### Objective
Please copy the data verbatim, starting at the line that contains "Click the 176 likes count" and stopping after the line that contains "(x=70, y=215)".
-- start --
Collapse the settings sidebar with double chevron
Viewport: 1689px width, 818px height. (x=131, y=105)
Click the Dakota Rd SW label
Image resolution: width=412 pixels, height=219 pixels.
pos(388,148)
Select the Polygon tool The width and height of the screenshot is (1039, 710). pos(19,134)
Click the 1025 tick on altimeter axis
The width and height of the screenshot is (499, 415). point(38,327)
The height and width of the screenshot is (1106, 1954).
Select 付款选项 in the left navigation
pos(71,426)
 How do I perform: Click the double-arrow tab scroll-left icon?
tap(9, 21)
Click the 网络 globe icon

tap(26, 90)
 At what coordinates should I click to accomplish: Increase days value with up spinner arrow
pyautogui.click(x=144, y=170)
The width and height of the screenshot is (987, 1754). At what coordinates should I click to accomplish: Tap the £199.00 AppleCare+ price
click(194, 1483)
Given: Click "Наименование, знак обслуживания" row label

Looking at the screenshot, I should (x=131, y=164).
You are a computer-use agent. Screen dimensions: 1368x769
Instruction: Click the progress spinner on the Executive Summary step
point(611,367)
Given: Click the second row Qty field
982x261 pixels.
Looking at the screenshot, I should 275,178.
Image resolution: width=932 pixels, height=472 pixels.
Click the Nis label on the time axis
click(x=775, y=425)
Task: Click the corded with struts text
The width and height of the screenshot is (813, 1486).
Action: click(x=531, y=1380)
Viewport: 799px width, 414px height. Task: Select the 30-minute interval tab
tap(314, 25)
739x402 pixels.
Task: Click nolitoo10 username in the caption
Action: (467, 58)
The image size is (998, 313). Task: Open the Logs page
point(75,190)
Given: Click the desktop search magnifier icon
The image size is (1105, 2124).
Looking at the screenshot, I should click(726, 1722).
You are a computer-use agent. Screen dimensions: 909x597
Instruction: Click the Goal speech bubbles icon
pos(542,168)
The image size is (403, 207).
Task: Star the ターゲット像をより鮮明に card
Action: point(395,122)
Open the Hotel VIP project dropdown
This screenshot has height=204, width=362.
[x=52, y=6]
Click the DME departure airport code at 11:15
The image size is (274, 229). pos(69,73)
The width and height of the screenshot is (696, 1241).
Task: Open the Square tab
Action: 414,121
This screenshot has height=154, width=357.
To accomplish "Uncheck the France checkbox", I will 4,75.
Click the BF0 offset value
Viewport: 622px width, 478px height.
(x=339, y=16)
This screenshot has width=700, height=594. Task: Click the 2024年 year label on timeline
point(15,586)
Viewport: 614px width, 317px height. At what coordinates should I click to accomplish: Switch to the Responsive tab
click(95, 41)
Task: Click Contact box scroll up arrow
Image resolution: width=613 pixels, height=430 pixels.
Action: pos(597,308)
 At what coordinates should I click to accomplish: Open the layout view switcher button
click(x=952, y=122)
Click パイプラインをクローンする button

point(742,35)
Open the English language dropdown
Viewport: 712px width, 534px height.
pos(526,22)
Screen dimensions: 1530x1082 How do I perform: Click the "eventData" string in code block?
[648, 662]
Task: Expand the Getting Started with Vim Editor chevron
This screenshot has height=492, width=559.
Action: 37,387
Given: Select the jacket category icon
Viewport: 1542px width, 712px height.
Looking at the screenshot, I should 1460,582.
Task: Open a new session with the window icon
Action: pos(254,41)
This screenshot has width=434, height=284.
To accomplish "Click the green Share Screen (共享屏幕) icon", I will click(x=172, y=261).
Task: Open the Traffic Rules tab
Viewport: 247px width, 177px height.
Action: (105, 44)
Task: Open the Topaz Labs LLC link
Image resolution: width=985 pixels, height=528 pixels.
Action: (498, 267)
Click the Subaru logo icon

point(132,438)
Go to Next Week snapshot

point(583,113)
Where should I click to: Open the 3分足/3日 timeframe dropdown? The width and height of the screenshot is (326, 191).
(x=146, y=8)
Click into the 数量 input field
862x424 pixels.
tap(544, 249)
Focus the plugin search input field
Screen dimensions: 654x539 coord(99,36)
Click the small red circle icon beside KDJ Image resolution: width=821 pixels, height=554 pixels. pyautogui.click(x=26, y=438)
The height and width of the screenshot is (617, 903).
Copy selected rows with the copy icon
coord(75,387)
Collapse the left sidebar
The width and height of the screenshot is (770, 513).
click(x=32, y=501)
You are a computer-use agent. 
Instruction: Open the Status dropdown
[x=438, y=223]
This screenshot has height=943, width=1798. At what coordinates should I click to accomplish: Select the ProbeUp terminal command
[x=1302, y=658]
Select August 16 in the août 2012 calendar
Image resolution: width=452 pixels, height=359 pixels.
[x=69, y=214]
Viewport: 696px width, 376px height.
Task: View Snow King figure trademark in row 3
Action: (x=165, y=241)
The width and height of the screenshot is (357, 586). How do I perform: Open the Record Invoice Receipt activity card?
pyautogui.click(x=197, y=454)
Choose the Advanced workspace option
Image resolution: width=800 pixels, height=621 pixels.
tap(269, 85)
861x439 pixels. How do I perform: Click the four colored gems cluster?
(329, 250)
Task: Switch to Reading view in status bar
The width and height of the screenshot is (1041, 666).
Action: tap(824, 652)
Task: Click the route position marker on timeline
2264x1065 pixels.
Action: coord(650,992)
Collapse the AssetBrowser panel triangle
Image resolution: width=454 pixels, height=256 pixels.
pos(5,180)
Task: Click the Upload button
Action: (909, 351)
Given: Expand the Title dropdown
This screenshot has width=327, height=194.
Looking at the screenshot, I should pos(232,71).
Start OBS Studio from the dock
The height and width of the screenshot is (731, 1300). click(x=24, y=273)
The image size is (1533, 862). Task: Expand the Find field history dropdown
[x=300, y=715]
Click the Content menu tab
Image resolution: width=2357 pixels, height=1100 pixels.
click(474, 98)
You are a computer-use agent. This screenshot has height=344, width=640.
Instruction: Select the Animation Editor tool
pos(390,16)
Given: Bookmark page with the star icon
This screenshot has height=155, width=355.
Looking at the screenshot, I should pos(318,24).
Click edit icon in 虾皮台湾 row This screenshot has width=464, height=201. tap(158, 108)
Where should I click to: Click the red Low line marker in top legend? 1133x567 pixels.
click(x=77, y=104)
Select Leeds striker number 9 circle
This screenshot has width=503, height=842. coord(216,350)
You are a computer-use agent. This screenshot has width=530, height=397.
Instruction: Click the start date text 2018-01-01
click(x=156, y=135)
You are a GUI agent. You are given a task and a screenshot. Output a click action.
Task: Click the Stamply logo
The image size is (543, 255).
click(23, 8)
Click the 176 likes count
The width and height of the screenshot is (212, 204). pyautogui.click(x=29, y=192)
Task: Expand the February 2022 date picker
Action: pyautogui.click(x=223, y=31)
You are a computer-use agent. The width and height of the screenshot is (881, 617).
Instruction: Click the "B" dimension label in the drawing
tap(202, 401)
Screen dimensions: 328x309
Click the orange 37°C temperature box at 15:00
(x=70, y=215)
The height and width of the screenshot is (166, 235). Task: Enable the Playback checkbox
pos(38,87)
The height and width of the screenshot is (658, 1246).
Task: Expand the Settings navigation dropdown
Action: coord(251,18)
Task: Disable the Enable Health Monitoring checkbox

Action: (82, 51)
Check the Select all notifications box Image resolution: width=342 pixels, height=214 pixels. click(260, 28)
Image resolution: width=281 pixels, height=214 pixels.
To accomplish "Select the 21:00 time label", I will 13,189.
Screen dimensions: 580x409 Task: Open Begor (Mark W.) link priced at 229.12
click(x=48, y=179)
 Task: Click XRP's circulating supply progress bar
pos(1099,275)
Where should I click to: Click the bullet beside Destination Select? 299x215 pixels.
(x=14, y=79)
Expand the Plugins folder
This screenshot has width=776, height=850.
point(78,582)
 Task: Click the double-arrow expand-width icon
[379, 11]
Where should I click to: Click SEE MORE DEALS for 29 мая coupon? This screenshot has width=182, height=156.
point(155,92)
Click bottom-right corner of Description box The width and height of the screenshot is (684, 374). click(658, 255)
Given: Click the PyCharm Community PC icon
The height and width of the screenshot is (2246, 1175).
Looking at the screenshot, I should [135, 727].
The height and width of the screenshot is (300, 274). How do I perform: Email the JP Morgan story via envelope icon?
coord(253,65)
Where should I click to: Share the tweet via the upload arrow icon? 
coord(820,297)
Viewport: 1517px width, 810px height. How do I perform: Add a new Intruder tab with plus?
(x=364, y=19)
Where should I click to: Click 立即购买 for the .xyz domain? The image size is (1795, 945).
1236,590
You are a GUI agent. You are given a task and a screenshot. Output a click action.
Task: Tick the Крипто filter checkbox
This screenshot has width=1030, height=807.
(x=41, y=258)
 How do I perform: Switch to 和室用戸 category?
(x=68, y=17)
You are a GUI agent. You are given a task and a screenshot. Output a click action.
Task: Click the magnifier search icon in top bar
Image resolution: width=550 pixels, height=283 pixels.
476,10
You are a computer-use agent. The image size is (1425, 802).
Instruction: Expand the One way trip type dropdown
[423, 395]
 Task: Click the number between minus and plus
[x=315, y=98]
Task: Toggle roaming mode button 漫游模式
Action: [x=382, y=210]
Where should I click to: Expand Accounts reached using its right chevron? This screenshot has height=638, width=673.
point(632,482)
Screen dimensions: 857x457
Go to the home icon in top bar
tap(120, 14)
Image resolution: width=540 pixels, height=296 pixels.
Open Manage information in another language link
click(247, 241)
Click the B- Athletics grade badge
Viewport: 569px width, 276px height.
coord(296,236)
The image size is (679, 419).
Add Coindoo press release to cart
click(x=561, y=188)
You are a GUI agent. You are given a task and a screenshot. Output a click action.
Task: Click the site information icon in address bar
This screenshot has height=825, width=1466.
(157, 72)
-- end --
### Reply
Click the 176 likes count
The width and height of the screenshot is (212, 204). pyautogui.click(x=29, y=192)
Task: Expand the February 2022 date picker
Action: pyautogui.click(x=223, y=31)
You are a computer-use agent. The width and height of the screenshot is (881, 617).
Instruction: Click the "B" dimension label in the drawing
tap(202, 401)
Screen dimensions: 328x309
Click the orange 37°C temperature box at 15:00
(x=70, y=215)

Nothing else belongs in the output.